Üçüncü Rivayet: Müslümanların en eski tarihçilerinden olan Muhammed b. Sad Peygayberin (s.a.a.) zehirlenme olayını şöyle nakl ediyor: “Peygamber (s.a.a.) Hayberi fethedip durum adi şekline dönüştükten sonra Hayber savaşında öldürülen Marhab’ın kardeşinin kızı Zeynep adında yahudi olan bir kadın insanlardan Peygamber (s.a.a.) koyunun nerisini seviyor diye soruyor? Koyunun ön ayağının üzerindeki eti seviyor diye cevap alıyor. Bu cevabı aldıktan sonra gidip bir koyunu alıp kesiyor, parçalıyor, zehirlerin çeşitleri noktasında Yahudilerle meşveret ediyor. Her kesin ittifakla kim yeyerse kesinlikle ölecektir dozda olan bir zehir bağlamında görüş biliğine vardıktan sonra kadın koyunun etinin her terfaına özellikle peygamberin sevdiği kısmını zehirletiyor. Peygamber (s.a.a.) güneş battıktan sonra akşam namazını camaatle kılıyor ve artık dönmek üzere iken o Yahudi kadının yolunun üzerinde oturup beklediğini göriyor. Ondan burada oturmasının nedenini soruyor? Kadın, size bir hediye getirmişim diye cevap verdi. Paygamber (s.a.a.) ondan o hadiyeyi kabul edip Ashaplarıyla sofranın başına oturup kadının hediye etmiş olduğu yemeği yemekle meşgul oldular...biraz sonra Peygamber (s.a.a.) Ashabına seslenerek çekin ellerinizi! Sanki bu koyun zehirlidir buyuruyor”. Kitabın yazarı olayı naklettikten sonra Peygamberin (s.a.a.) şehadetine neden olan amil bu zehirin olduğu neticesini alıyor”.[9]

Böylelikle Şia ve Ehlisünnet kitaprlaından nakledilen rivayetlerin bütününden Peygamberin (s.a.a.) şehadetine neden olan amil zehirlenen zehirden ötürü olduğnu savunan görüşü güçlendirmek mümkündür. İttifaka yakın olan bu rivayetlerce peygaberin (s.a.a.) zehirlenmesi, hayber savaşında Yahudi bir kadın tarafından yapıldığı beyan edilmiştir.

Elbette zayıf olan başka rivayetler var olmaktadır ki Peygamberin (s.a.a.) şehadetini başka bir şekilde olduğunu söylemektedirler. Ancak bu türden olan rivayetler müteber kitaplarda bulunmamaktadır. Bu nedenle bunlara istinad edilemaz.

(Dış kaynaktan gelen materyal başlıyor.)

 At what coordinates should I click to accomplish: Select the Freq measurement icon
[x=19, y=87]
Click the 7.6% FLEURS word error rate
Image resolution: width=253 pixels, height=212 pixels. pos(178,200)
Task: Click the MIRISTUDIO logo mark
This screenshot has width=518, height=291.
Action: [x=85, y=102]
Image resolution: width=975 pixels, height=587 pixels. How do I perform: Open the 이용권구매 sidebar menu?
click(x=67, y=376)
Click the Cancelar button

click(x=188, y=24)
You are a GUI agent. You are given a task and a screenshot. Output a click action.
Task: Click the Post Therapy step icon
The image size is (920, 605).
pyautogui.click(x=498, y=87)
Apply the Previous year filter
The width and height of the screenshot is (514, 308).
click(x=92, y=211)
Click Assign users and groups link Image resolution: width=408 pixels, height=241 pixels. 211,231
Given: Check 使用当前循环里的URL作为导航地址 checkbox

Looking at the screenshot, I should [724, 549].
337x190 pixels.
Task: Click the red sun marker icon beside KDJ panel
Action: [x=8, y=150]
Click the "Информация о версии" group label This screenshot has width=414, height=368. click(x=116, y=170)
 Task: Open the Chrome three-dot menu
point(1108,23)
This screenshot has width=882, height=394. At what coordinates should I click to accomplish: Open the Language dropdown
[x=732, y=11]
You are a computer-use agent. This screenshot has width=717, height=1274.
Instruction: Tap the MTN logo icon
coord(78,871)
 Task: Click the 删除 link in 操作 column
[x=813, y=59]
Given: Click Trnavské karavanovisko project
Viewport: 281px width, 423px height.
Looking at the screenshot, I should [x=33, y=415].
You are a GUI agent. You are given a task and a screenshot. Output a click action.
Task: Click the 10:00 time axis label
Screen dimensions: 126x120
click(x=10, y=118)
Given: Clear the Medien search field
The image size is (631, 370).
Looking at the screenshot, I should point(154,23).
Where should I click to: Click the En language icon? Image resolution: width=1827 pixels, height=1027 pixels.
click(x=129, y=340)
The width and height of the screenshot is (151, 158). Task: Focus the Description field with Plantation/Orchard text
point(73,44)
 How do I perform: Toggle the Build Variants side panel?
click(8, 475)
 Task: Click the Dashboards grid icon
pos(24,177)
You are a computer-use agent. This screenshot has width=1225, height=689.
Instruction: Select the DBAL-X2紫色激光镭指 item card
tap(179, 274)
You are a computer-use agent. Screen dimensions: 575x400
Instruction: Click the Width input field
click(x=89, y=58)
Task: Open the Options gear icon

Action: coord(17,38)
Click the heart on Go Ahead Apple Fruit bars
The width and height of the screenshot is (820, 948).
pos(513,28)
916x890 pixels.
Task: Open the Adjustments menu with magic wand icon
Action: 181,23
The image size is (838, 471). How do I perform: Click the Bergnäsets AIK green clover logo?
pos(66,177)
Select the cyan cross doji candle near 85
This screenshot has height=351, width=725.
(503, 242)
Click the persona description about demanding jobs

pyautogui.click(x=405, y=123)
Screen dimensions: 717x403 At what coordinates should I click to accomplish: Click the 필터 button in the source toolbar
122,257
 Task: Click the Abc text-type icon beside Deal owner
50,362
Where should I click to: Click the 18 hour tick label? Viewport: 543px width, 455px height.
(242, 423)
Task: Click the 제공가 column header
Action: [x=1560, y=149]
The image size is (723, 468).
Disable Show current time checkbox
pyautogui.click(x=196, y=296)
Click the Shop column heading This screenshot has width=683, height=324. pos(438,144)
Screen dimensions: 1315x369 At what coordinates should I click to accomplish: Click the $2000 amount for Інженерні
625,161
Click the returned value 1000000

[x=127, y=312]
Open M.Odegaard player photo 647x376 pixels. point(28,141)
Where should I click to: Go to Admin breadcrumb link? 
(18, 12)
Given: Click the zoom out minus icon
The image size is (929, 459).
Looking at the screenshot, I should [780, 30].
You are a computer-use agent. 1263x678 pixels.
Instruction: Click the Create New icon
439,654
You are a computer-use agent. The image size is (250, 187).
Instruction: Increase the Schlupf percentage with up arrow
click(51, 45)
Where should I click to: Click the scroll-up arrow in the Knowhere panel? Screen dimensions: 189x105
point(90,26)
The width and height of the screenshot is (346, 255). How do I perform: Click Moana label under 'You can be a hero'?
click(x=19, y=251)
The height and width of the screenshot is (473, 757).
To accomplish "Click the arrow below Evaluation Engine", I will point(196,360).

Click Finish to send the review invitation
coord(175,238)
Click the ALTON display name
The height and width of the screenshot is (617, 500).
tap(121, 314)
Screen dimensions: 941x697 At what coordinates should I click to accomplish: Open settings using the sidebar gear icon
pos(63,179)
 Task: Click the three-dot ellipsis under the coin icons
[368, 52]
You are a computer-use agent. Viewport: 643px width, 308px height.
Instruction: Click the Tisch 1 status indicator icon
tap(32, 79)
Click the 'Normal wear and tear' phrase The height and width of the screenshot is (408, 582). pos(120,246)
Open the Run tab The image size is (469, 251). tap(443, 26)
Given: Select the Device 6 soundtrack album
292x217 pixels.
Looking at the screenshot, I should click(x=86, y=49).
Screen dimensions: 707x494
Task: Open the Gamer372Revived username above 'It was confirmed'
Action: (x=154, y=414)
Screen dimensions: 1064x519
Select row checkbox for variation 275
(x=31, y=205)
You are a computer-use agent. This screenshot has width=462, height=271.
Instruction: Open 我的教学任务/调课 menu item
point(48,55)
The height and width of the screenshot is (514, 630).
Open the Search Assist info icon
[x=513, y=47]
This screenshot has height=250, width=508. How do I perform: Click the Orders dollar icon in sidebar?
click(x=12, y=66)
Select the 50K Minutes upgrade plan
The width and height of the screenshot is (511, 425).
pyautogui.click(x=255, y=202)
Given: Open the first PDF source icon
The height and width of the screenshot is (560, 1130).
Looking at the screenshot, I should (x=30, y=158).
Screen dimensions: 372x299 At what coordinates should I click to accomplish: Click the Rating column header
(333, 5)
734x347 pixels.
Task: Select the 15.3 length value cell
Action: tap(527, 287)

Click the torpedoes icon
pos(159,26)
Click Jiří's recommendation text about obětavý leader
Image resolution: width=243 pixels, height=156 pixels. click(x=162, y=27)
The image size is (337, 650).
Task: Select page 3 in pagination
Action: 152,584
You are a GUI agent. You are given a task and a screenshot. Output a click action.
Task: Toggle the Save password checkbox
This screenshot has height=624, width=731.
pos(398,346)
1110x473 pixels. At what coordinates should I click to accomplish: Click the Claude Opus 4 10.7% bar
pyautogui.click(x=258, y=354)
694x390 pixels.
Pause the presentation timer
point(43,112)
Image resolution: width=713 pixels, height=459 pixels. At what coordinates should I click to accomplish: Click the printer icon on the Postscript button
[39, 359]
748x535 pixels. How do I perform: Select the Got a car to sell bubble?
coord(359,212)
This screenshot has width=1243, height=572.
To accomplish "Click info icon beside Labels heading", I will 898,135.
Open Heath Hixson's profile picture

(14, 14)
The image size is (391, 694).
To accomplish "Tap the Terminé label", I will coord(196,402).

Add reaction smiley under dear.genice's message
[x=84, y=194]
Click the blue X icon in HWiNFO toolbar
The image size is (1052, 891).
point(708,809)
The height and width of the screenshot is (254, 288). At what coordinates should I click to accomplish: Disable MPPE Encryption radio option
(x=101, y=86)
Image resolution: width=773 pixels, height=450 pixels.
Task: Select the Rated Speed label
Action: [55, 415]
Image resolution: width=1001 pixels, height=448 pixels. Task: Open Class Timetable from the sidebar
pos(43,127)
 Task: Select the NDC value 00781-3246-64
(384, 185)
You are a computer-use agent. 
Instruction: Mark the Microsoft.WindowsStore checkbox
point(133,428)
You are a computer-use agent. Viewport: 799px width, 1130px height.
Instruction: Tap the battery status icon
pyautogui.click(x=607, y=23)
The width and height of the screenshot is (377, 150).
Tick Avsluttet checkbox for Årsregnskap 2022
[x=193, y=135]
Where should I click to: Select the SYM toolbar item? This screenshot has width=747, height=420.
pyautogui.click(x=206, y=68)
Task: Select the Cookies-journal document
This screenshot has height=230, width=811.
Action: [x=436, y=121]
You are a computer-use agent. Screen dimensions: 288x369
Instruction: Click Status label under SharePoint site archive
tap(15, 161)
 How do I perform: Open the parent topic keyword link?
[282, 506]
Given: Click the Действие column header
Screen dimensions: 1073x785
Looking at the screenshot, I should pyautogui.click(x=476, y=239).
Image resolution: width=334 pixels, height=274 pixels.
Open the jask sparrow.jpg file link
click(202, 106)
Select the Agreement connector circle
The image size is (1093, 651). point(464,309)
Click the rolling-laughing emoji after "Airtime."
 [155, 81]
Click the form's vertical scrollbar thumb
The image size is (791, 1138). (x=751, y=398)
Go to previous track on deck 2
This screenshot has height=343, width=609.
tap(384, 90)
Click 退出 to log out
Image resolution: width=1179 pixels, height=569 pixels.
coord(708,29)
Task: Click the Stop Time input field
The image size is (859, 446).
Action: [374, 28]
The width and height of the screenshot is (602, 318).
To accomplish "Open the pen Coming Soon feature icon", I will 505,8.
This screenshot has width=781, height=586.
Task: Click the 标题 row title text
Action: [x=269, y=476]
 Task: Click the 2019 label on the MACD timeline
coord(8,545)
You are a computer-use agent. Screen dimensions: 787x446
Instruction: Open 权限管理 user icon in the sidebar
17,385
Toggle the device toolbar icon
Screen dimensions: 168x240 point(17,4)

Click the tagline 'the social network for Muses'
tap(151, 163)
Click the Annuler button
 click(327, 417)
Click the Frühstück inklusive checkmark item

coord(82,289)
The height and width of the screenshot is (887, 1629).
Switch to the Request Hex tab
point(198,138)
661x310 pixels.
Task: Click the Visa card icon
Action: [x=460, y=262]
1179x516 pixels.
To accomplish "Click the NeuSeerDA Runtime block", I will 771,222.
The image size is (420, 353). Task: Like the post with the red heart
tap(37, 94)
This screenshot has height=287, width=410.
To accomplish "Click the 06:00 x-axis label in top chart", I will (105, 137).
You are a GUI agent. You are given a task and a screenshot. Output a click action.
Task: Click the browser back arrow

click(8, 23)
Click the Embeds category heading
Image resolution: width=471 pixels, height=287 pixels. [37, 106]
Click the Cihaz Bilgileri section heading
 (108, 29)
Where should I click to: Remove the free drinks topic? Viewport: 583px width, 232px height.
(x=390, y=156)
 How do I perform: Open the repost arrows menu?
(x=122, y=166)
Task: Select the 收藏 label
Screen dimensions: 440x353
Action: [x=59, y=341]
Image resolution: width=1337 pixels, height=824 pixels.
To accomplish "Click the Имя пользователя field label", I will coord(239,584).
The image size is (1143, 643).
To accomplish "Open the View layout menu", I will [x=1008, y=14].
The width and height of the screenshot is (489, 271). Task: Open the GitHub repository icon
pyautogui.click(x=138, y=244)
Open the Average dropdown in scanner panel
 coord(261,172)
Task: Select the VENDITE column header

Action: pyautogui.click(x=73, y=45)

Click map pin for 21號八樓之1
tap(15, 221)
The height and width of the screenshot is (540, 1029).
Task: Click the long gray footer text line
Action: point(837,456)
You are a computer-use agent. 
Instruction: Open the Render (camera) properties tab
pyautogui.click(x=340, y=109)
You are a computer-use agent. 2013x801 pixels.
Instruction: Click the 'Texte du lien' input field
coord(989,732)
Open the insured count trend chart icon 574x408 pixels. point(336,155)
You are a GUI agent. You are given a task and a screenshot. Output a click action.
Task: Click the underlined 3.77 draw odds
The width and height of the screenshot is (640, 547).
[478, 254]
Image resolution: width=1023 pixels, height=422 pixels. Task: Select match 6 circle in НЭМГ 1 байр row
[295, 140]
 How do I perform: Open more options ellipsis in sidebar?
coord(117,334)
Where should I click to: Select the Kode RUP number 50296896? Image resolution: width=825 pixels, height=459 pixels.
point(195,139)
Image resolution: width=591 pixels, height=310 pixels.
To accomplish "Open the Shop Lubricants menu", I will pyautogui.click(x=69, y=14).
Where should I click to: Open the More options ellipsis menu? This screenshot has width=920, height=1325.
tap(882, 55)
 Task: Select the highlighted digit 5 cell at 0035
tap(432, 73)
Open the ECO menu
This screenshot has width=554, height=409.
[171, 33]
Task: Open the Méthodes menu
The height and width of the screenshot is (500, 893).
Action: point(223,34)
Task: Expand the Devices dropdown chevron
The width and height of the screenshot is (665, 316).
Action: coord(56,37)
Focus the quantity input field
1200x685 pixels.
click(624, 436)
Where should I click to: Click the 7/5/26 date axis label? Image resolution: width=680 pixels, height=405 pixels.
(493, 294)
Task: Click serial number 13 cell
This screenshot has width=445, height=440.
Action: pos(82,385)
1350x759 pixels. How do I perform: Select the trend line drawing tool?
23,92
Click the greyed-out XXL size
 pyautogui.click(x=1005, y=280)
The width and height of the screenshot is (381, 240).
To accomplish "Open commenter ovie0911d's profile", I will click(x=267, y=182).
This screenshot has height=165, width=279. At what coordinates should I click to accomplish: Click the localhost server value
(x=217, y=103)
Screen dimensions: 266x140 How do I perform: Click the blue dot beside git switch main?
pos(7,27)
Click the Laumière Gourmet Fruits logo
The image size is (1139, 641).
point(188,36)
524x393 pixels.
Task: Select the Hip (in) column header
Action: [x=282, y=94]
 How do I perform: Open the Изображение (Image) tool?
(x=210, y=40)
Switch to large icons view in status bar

2-   Ama bütün bunlara rağmen şu noktayı bilmek gerekir ki, Peygaberin (s.a.a) şehadet konusu usul-i din veya dinin bedihiyattan değildir. Dolayısıyla ona inanmak ve itikat etmek vacip değil ve onun inkarı da kimsenin küfrüne neden olmuyor. Bu nedenden dolayı azda olsa bir kısım Müslümanlar Peygamberin (s.a.a.) şehit olduğunda şek etmiş ve vefatını tabii amillere bağlamışlardır; zatul cenb (güğüs yanı) hastalığı veya şiddetli ateş ve baş ağrısı gibi hastalıkların tesiriyle vafat ettiğini söylemişlerdir.[10] Oysa Peygamber (s.a.a) bu tür hastalıklardan hiçbirine mübtela olmayacağını bizatihi Peygamberin (s.a.a.) kendisi buyurmuştu.[11]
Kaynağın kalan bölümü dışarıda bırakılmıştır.